- GIVEN TASK: Please restate the data starting with the line with "has height=917, width=1629." and going on through the line with "coordinates (931, 540).", changing "screenshot" to "image" and leaving everything else as it is. Give only those lines and omit the pictures.
##### ROWS
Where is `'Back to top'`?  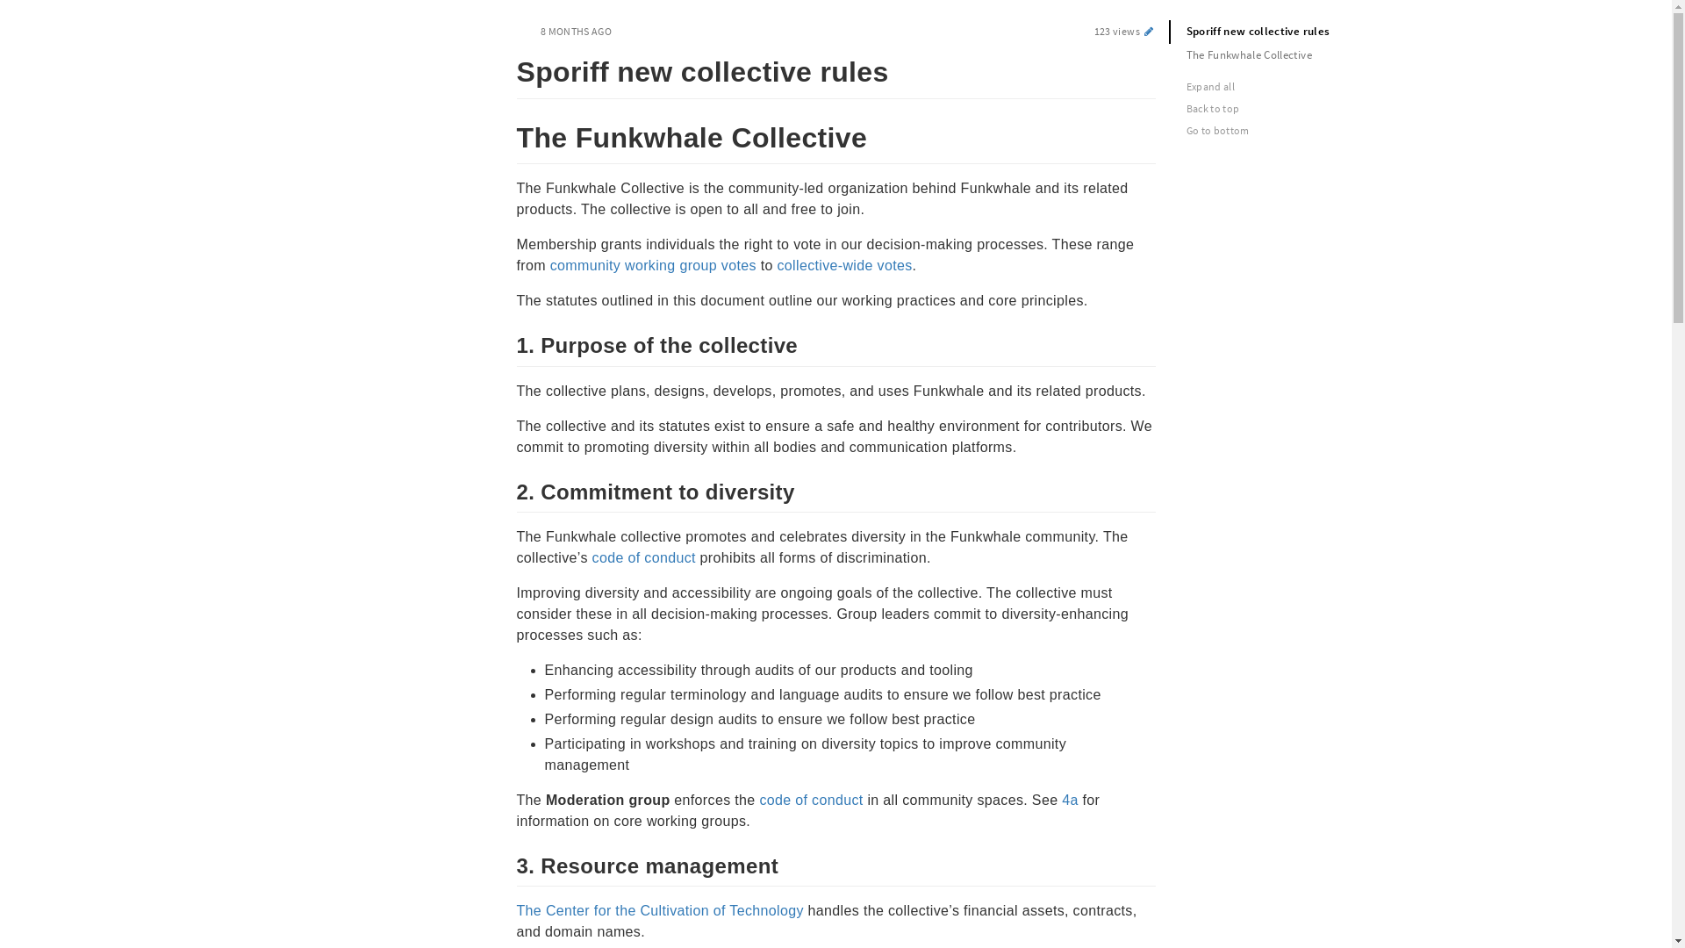
'Back to top' is located at coordinates (1290, 108).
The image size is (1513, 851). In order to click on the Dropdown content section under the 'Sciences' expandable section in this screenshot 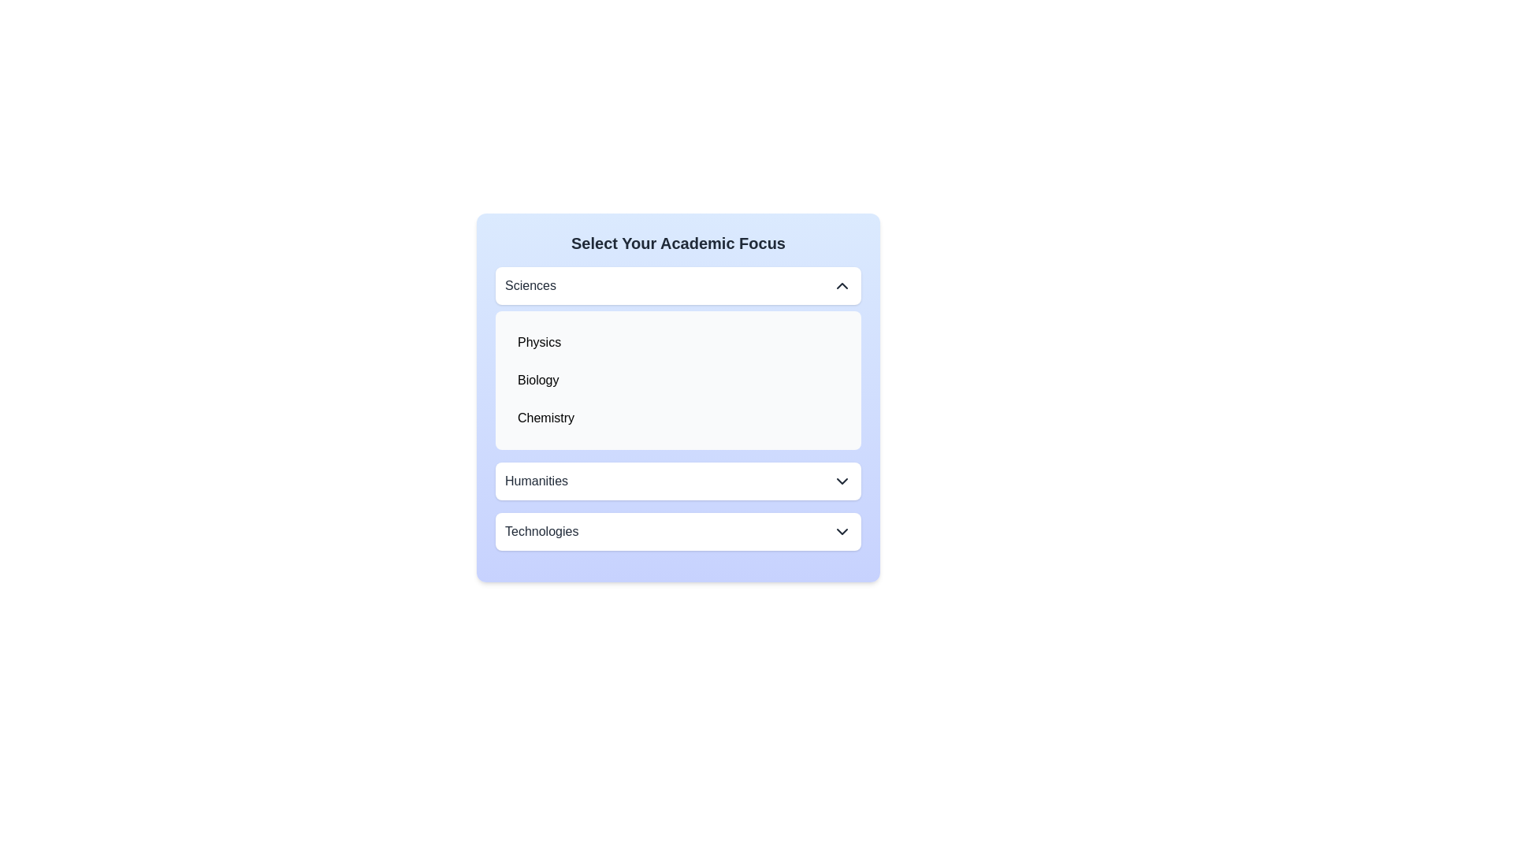, I will do `click(678, 359)`.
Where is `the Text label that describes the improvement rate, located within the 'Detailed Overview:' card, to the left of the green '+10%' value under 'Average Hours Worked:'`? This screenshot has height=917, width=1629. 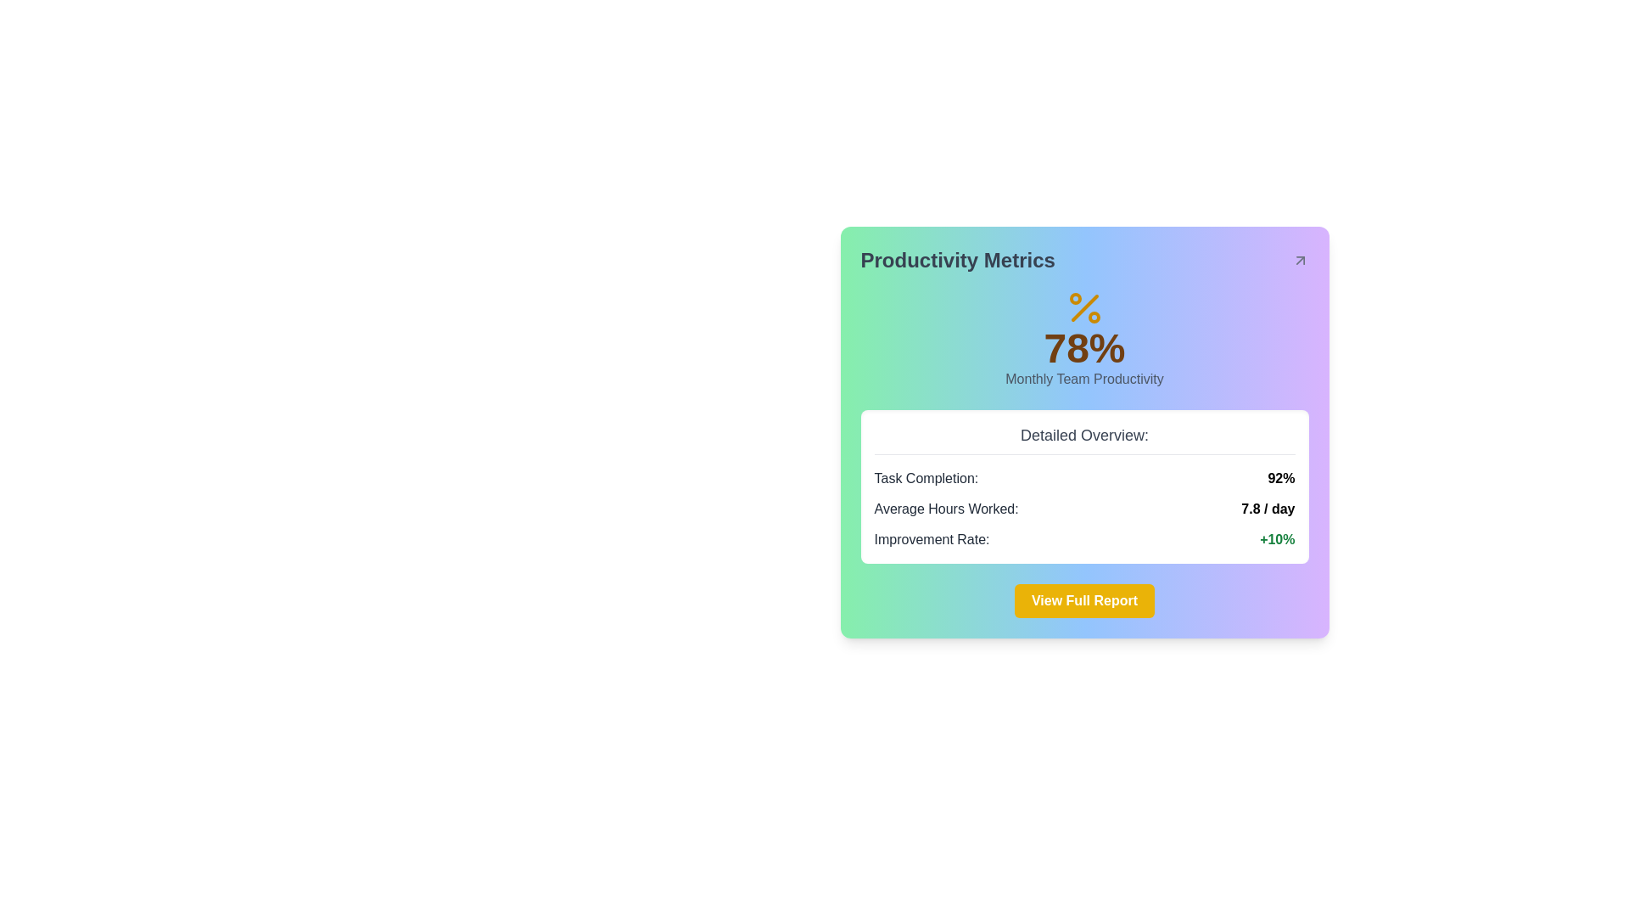
the Text label that describes the improvement rate, located within the 'Detailed Overview:' card, to the left of the green '+10%' value under 'Average Hours Worked:' is located at coordinates (931, 540).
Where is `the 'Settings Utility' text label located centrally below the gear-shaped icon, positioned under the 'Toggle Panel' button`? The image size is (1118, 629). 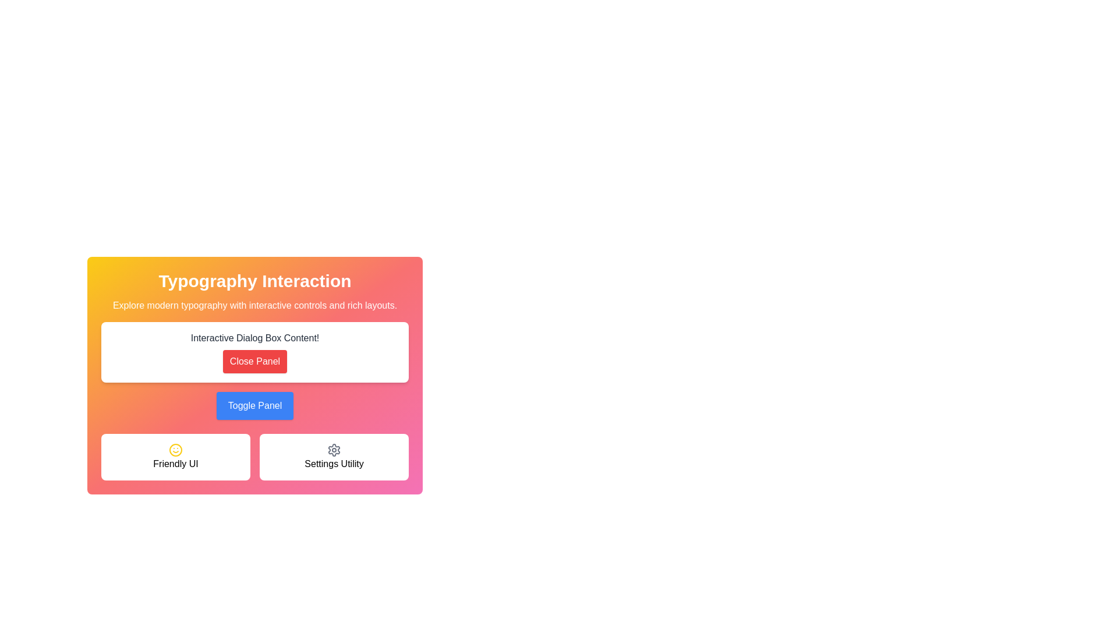 the 'Settings Utility' text label located centrally below the gear-shaped icon, positioned under the 'Toggle Panel' button is located at coordinates (334, 464).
##########
- EXERCISE RESULT:
Where is `the Text label that describes the improvement rate, located within the 'Detailed Overview:' card, to the left of the green '+10%' value under 'Average Hours Worked:'`? This image has height=917, width=1629. 
the Text label that describes the improvement rate, located within the 'Detailed Overview:' card, to the left of the green '+10%' value under 'Average Hours Worked:' is located at coordinates (931, 540).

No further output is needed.